▸ PROBLEM
Listed below are entries; give the number of lines among them that include "panel", and only that number.

▸ THE RECORDS
--- START ---
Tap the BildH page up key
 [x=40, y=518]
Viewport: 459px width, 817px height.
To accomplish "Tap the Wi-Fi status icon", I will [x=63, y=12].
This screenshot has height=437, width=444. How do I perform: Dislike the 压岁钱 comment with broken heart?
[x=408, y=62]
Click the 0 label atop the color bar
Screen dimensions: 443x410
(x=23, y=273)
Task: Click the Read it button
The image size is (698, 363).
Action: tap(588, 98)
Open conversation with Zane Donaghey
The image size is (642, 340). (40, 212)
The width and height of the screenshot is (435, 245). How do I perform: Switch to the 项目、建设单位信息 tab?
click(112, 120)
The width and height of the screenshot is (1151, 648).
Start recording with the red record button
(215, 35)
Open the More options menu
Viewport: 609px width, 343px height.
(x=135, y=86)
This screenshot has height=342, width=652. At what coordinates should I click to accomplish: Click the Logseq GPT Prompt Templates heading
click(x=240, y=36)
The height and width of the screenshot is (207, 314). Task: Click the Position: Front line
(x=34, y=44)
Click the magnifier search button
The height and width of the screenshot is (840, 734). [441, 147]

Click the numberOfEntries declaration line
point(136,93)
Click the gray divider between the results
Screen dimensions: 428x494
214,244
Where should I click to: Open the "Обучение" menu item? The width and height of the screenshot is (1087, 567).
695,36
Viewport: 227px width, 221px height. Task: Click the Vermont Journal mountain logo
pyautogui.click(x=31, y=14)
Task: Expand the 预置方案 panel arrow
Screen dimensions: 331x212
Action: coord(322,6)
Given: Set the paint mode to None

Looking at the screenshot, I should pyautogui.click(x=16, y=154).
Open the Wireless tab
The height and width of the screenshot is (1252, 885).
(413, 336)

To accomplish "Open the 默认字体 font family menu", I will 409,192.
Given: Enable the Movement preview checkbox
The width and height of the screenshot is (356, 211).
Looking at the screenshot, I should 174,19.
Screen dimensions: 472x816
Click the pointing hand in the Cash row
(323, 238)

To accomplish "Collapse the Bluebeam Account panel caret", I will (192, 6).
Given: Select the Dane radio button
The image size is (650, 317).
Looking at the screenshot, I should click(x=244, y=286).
--- END ---
▸ RESULT OF THE EXERCISE
2